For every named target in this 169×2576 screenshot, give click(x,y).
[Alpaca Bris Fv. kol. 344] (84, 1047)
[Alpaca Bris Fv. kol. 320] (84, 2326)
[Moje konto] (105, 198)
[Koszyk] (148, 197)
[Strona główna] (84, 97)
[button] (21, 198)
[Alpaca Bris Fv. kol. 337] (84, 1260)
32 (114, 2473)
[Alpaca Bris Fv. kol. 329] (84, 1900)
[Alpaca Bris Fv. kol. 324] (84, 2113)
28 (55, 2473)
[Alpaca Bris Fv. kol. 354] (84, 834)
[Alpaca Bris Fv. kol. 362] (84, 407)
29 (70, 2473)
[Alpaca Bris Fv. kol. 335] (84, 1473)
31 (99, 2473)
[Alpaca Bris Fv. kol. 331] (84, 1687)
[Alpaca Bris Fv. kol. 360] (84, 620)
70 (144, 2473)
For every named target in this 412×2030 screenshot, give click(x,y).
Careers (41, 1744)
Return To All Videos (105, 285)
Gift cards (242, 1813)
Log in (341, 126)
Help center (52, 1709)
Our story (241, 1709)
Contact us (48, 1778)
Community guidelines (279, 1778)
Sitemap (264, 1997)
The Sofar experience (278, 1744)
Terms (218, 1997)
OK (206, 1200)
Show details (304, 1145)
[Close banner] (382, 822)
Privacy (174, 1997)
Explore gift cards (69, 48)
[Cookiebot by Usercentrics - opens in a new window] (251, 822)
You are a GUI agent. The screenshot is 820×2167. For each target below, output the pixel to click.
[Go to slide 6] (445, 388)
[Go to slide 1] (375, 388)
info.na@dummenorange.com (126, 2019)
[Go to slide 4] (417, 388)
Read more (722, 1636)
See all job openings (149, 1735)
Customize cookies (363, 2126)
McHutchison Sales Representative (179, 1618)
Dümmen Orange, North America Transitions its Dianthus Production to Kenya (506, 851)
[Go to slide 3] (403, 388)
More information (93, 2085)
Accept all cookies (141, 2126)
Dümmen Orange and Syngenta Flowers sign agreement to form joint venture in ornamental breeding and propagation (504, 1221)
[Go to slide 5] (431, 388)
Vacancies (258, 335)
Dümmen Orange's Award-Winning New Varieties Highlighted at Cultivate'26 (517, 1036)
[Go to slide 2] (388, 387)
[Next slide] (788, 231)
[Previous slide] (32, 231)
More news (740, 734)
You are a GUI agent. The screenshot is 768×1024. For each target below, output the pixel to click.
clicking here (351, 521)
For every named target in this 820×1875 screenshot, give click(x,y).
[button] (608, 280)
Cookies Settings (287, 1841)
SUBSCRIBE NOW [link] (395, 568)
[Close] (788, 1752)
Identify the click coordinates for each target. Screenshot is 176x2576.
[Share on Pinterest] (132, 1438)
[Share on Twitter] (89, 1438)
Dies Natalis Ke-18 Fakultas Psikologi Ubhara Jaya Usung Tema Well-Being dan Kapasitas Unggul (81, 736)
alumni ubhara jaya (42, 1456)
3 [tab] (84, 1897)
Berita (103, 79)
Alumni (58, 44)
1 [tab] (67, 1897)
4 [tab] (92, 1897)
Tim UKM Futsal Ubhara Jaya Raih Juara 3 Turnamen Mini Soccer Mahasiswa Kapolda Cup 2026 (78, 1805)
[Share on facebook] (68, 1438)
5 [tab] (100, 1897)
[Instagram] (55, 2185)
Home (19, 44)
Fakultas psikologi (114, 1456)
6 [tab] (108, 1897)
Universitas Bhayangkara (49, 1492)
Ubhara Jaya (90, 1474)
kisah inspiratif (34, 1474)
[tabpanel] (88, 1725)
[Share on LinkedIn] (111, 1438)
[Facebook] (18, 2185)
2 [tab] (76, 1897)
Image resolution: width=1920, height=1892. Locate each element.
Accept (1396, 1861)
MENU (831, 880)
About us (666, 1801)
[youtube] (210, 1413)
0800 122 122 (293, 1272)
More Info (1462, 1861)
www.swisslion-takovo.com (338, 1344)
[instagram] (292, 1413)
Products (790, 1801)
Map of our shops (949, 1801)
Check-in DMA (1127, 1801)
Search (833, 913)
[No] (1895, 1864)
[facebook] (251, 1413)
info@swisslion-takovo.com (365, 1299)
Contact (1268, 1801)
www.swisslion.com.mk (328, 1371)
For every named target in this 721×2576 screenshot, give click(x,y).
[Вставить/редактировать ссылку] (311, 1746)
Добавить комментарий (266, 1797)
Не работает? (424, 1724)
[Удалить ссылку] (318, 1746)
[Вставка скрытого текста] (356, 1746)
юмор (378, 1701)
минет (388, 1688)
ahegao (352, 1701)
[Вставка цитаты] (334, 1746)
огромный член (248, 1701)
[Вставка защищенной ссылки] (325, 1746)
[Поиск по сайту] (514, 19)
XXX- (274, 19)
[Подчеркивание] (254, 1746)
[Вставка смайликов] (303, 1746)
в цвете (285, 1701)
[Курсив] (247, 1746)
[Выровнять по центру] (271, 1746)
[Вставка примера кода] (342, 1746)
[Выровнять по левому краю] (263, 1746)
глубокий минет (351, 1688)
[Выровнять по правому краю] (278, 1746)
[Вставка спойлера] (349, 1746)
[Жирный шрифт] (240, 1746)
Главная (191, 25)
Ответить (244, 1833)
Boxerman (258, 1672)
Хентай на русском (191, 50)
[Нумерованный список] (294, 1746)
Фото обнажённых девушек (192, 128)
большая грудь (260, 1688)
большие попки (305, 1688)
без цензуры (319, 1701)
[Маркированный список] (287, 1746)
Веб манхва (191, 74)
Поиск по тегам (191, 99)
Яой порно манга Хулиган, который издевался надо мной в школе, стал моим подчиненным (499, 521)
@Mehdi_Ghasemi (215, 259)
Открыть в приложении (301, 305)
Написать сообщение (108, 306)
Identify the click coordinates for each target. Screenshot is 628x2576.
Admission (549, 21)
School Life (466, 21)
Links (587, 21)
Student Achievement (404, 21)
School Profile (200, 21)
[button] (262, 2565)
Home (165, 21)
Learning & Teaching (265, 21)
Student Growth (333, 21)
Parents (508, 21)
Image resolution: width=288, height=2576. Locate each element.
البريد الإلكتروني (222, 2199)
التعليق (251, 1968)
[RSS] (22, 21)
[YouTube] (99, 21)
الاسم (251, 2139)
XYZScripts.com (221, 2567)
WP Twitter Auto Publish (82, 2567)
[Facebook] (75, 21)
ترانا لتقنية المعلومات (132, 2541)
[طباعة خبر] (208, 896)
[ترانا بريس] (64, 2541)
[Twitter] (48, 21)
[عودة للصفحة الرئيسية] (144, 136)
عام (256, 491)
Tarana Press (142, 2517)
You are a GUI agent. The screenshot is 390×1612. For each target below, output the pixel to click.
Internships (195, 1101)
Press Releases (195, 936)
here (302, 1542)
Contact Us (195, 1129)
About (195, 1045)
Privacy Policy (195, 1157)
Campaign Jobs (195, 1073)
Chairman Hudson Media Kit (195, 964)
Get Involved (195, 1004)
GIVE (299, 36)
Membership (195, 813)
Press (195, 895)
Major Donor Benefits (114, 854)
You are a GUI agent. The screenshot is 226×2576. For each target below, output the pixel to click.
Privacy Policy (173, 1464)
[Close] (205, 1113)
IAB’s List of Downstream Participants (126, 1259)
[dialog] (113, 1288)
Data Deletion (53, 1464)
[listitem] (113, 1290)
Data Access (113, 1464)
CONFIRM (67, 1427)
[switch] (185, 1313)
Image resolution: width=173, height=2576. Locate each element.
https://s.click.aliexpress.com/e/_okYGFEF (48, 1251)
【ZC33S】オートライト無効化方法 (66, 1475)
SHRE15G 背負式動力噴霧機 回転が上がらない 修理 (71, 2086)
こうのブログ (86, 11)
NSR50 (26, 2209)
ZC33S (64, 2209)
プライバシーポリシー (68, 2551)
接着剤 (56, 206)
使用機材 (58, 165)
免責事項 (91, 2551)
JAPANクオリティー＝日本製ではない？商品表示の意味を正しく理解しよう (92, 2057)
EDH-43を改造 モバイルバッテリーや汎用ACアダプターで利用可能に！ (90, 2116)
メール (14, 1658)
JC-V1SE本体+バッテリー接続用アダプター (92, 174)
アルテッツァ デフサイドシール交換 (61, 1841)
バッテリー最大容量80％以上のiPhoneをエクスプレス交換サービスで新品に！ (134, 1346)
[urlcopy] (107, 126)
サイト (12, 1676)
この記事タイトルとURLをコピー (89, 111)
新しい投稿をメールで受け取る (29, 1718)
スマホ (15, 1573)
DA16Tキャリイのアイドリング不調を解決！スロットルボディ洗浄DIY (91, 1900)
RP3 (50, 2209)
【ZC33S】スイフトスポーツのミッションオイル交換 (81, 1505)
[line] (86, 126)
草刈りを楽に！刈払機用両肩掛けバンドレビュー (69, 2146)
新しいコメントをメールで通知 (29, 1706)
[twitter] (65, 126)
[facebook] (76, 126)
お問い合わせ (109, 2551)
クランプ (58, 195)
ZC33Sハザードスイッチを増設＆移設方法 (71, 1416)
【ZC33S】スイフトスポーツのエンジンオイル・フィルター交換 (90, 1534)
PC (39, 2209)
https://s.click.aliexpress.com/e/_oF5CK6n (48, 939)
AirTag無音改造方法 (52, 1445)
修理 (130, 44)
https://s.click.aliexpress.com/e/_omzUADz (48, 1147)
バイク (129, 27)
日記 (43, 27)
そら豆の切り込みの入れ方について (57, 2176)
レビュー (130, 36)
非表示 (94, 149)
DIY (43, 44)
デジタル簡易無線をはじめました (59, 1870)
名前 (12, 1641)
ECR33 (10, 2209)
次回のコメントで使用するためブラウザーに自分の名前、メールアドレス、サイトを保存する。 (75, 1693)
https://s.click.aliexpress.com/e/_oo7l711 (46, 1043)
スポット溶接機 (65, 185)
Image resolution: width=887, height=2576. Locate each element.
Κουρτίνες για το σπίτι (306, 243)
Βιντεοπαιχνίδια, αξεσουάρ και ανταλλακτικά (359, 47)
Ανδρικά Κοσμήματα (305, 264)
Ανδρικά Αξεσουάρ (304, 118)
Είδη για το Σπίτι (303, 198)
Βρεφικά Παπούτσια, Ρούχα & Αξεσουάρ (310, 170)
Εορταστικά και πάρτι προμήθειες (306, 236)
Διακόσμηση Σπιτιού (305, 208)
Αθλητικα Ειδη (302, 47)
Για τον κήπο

+++++

REQUIREMENT: Among the lines of the listing above, count those that hold the string "Image", giving the count alone.

RESPONSE BOX: 4